Australian Bureau of Statistics figures, released yesterday, show turnover in the SA industry was $39 million in April – the lowest level in four and a half years.
Turnover reached a peak of $46.6 million in June last year, before plummeting 16 per cent over the nine months to April this year.
Grundy’s Shoes has been trading in Adelaide since 1896 (it was earlier known as H. Grundy and Co).
CEO Damien Whittenbury told InDaily many local footwear retailers had underestimated the impact of customers moving online recently, and that those who had invested in a strong web presence were doing better than others.
He said Grundy’s Shoes had grown strongly over the past year despite the wider local industry downturn, saying its turnover had risen about three or four per cent during the past 12 months.
“We’ve sort of bucked the trend a little bit,” he said.
“It’s probably come down to some of our bigger brands being on-trend.
“Birkenstocks are massive with young kids and they’ve always been popular (with older demographics).”
He said Grundy’s launched a new website about 18 months ago and was determined to go where the customer is.
“I think people have underestimated the power of it (the move to online),” he said.

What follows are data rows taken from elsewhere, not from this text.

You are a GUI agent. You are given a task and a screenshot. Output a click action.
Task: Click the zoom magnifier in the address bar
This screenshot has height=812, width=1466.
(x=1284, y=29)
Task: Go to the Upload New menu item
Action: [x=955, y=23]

“Those (retailers) that have a pretty strong online presence seem to be doing pretty well, and those that don’t sort of struggle.
“It’s growing at quite a fast rate … no sense of it slowing as yet.”
It was better news for the broader South Australian retail industry, which reached a new record high turnover of $1.79 billion in seasonally adjusted terms, in April this year.
That’s $54 million higher than in April last year.
Turnover in the broader SA retail trade has steadily grown over the past decade.
Last month, iconic, Adelaide-based bootmaker R.M. Williams was put on sale for a reported price of up to $500 million.
The company is majority-owned by multinational private equity firm L Catterton.